EXERCISE OBJECTIVE: Set down, please, without alteration, the lines of the entries below from the first through the one containing "San Luis Bowls Club at the Oasis (66, 1089)".

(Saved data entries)
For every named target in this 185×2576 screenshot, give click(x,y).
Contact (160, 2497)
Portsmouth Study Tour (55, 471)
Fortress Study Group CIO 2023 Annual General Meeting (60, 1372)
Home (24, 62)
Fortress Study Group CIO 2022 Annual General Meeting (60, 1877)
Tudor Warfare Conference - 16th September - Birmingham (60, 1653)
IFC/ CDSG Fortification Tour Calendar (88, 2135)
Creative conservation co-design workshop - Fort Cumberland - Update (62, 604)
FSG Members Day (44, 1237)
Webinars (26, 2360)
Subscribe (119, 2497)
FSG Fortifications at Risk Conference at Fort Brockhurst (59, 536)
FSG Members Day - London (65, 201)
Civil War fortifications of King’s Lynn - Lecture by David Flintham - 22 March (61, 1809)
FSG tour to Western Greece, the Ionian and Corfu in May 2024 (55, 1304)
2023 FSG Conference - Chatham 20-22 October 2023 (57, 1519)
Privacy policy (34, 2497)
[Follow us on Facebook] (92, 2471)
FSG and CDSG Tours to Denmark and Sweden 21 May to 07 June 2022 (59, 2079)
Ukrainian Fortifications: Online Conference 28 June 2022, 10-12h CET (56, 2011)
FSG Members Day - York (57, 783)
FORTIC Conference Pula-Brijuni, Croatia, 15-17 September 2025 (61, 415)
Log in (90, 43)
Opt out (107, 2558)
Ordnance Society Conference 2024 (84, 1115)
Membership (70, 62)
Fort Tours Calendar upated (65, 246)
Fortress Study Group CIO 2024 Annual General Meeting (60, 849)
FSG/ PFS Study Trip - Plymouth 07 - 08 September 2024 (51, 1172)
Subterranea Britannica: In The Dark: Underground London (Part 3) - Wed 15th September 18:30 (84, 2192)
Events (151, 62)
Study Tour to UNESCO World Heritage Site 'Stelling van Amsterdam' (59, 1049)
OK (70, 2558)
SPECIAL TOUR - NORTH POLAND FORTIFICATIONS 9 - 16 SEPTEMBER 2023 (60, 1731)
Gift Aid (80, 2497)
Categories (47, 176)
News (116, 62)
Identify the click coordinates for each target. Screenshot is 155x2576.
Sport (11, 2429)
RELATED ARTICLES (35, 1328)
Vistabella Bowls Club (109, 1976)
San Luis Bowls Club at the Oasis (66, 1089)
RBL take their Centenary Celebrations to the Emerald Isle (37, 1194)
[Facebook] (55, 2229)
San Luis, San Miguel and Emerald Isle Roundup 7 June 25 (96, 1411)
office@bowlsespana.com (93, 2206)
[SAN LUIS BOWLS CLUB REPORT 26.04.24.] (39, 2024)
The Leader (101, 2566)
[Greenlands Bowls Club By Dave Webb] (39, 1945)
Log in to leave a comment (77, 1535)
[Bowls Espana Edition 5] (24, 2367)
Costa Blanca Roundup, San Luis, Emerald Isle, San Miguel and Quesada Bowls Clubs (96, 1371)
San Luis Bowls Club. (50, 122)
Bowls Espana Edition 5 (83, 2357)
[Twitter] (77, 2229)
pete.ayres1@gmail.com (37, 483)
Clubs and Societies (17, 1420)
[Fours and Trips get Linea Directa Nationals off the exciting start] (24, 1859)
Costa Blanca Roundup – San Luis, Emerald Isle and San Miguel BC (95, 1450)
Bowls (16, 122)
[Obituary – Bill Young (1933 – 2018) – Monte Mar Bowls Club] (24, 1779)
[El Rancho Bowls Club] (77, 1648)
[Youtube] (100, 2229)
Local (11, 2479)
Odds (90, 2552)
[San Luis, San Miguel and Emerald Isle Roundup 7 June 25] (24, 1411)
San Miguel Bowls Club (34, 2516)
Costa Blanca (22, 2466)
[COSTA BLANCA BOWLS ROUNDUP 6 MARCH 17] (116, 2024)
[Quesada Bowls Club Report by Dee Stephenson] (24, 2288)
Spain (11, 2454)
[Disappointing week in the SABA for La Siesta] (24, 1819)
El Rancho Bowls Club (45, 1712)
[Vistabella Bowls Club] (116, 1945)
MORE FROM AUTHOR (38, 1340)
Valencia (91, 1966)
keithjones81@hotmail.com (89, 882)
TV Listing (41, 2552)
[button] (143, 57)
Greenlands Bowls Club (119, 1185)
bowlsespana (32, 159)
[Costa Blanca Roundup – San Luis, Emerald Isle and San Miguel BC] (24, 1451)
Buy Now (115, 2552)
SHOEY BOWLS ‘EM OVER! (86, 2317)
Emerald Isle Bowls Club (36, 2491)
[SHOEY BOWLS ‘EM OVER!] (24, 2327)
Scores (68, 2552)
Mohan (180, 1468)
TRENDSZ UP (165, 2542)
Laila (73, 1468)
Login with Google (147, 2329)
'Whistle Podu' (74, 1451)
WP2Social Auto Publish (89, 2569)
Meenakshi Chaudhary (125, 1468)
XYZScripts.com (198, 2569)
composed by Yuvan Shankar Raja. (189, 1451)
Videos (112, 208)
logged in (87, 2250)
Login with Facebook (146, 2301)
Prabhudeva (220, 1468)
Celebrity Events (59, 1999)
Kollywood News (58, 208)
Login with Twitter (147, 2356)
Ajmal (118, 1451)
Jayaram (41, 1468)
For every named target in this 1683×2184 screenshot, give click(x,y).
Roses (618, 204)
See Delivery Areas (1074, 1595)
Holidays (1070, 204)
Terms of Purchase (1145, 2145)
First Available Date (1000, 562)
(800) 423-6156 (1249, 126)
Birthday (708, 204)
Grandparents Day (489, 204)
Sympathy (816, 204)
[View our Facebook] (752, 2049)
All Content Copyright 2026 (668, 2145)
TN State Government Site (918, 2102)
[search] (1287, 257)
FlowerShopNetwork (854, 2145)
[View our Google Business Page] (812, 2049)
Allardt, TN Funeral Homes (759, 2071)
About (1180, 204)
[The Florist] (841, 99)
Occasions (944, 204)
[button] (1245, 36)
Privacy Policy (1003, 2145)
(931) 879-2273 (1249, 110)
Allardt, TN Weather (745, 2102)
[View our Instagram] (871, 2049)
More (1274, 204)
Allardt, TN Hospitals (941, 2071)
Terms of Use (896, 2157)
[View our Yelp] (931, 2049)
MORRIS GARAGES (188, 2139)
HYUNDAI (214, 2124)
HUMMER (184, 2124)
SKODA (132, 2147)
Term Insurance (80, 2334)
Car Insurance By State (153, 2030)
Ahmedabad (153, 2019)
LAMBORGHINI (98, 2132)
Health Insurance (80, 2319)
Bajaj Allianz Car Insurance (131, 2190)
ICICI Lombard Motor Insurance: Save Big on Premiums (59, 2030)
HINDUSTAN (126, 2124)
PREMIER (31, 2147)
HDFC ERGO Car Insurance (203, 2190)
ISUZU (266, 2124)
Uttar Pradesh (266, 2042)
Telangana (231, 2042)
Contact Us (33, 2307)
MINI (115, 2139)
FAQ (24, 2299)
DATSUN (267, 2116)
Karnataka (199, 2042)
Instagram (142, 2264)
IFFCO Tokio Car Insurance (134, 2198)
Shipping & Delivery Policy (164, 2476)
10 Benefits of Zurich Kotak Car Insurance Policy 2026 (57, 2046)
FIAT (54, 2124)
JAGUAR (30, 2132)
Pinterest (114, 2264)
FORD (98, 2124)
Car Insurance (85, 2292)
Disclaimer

RESULT BELOW:
For every named target in this 185×2576 screenshot, give click(x,y).
Contact (160, 2497)
Portsmouth Study Tour (55, 471)
Fortress Study Group CIO 2023 Annual General Meeting (60, 1372)
Home (24, 62)
Fortress Study Group CIO 2022 Annual General Meeting (60, 1877)
Tudor Warfare Conference - 16th September - Birmingham (60, 1653)
IFC/ CDSG Fortification Tour Calendar (88, 2135)
Creative conservation co-design workshop - Fort Cumberland - Update (62, 604)
FSG Members Day (44, 1237)
Webinars (26, 2360)
Subscribe (119, 2497)
FSG Fortifications at Risk Conference at Fort Brockhurst (59, 536)
FSG Members Day - London (65, 201)
Civil War fortifications of King’s Lynn - Lecture by David Flintham - 22 March (61, 1809)
FSG tour to Western Greece, the Ionian and Corfu in May 2024 (55, 1304)
2023 FSG Conference - Chatham 20-22 October 2023 (57, 1519)
Privacy policy (34, 2497)
[Follow us on Facebook] (92, 2471)
FSG and CDSG Tours to Denmark and Sweden 21 May to 07 June 2022 (59, 2079)
Ukrainian Fortifications: Online Conference 28 June 2022, 10-12h CET (56, 2011)
FSG Members Day - York (57, 783)
FORTIC Conference Pula-Brijuni, Croatia, 15-17 September 2025 (61, 415)
Log in (90, 43)
Opt out (107, 2558)
Ordnance Society Conference 2024 (84, 1115)
Membership (70, 62)
Fort Tours Calendar upated (65, 246)
Fortress Study Group CIO 2024 Annual General Meeting (60, 849)
FSG/ PFS Study Trip - Plymouth 07 - 08 September 2024 (51, 1172)
Subterranea Britannica: In The Dark: Underground London (Part 3) - Wed 15th September 18:30 (84, 2192)
Events (151, 62)
Study Tour to UNESCO World Heritage Site 'Stelling van Amsterdam' (59, 1049)
OK (70, 2558)
SPECIAL TOUR - NORTH POLAND FORTIFICATIONS 9 - 16 SEPTEMBER 2023 (60, 1731)
Gift Aid (80, 2497)
Categories (47, 176)
News (116, 62)
Identify the click coordinates for each target. Screenshot is 155x2576.
Sport (11, 2429)
RELATED ARTICLES (35, 1328)
Vistabella Bowls Club (109, 1976)
San Luis Bowls Club at the Oasis (66, 1089)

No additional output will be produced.